Après avoir mis en scène Synecdoche New York en 2008, Charlie Kaufman revient à la réalisation.

Celui qui est connu pour avoir signé des scénarios pour Michel Gondry, Spike Lee ou George Clooney a choisi la stop motion pour raconter l’histoire d’Anomalisa et s’est pour cela associé à Duke Johnson. Le film est nommé aux Oscars en tant que meilleur film d’animation.

 

LA CRITIQUE

L’animation a toujours été vue non pas comme une technique mais comme un genre souvent destiné aux plus jeunes. Même si les contre-exemples sont légion, les longs métrages animés visent d’abord les enfants et parfois leurs parents en plus. C’est surtout au Japon que des dessins animés sont produits pour viser directement le public adulte. Aux USA, pour voir quelque chose visant un peu public de plus de 16 ans, il faut se tourner vers le petit écran et ses séries subservices.

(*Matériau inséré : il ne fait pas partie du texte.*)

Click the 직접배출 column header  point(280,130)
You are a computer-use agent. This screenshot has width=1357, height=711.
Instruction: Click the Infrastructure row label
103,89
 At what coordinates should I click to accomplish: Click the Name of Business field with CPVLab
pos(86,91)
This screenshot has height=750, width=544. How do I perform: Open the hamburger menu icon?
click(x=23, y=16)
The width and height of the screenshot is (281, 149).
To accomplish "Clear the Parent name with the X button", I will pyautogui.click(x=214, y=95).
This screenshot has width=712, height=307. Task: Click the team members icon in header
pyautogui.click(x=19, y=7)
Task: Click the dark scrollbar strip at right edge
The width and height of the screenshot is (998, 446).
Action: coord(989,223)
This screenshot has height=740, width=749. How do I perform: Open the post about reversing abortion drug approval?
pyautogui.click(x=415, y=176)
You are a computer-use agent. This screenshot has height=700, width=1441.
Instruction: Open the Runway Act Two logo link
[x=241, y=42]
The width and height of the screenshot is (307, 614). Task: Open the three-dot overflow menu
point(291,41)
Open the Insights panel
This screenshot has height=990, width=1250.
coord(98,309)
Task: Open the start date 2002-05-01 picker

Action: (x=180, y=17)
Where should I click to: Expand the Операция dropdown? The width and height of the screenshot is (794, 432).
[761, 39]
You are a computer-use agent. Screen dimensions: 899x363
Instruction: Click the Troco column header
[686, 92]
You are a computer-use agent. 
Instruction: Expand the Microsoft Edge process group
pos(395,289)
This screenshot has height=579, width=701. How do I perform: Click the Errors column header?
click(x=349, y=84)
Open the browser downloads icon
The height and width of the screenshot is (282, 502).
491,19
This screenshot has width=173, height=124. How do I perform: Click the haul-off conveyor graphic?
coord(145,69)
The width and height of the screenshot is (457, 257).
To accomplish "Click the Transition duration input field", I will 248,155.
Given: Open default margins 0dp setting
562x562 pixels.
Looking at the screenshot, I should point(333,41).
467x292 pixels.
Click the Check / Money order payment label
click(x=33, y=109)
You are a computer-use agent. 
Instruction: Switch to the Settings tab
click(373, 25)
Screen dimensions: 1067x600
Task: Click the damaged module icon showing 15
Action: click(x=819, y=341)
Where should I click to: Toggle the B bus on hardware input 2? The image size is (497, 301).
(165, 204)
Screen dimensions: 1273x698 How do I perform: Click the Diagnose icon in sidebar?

L’incroyable Anomalisa fait donc figure d’OVNI dans le paysage. Il est pourtant à voir absolument.

Le film, issu de l’imagination de Charlie Kaufman, scénariste notamment d’Eternal Sunshine of the Spotless Mind, raconte l’histoire simple en apparence d’un homme débarquant dans une ville américaine pour tenir une conférence dans un hôtel. Ce spécialiste du service client va y prendre ses aises, rappeler une ex et faire la connaissance de deux jeunes femmes fans de lui. Il va flasher sur l’une d’elle.

Anomalisa prend son temps. On suit l’arrivée de Michael Stone à Cincinatti tout en douceur et on découvre avec émerveillement la qualité de l’animation de Duke Johnson. Avec le studio Starburns Industries à qui l’on doit entre autre une fausse bande-annonce pour La Grande Aventure Lego, l’épisode en stop motion de Community et la série Ricky et Morty, Johnson et Kaufman ont fait un incroyable travail, livrant un film en stop motion lorgnant vers le photo-réalisme quand la plupart des concurrents continuent à faire du « cartoony ». On comprend facilement pourquoi les internautes n’ont pas hésité à donner de l’argent à un tel projet tant la réalisation est incroyablement soignée (Kaufman a fait une campagne Kickstarter, récoltant 406 000 dollars alors qu’il en voulait 200 000).

Mais petit à petit, on va se rendre compte que les choses ne sont pas ce qu’elles sont, et qu’on est loin d’être devant une sorte de comédie dramatique. A l’instar d’Eternal Sunshine, le film va se révéler petit à petit être bizarre. Différents indices se glissaient déjà dans le récit depuis l’introduction : dès le début, le héros semble saoulé par toutes les personnes gentilles qu’il croise et toutes les voix sonnent bizarrement. C’est là qu’on comprend vraiment l’intérêt de la stop motion : l’impression 3D utilisée surtout pour les visages montre une puissance qu’il aurait été compliqué de mettre en œuvre en live, à moins de faire quelque chose d’encore plus bizarre voir inaccessible.

Tout ces indices n’ont qu’un seul but : montrer la banalité de la situation, le fait que n’importe qui peut s’y identifier et la dénoncer. Dénoncer le quotidien, son train-train et ce coté « on es tous les mêmes, personne ne cherchant à s’échapper de la réalité ». C’est finalement, à travers le personnage, un portrait acide de notre société que dresse Charlie Kaufman. Seuls les deux protagonistes principaux (et encore) offriront une lueur d’espoir au spectateur, notamment à travers un très long face à face dans une chambre dont une partie est une vraie scène de sexe, presque explicite, chose rare voire incroyable pour un film en stop motion !

Après Synecdoche New York avec Philip Seymour Hoffman sorti en 2008, Charlie Kaufman signe donc un second long-métrage de très haute tenue, aussi bien en terme d’écriture que de mise en scène. On surveillera également le travail de Starburns Industrie qui continue à grimper les échelons du petit monde de l’animation.

A la fois drôle, surréaliste, jubilatoire et déprimant, Anomalisa est une vraie réussite et l’un des meilleurs films de ce début d’année.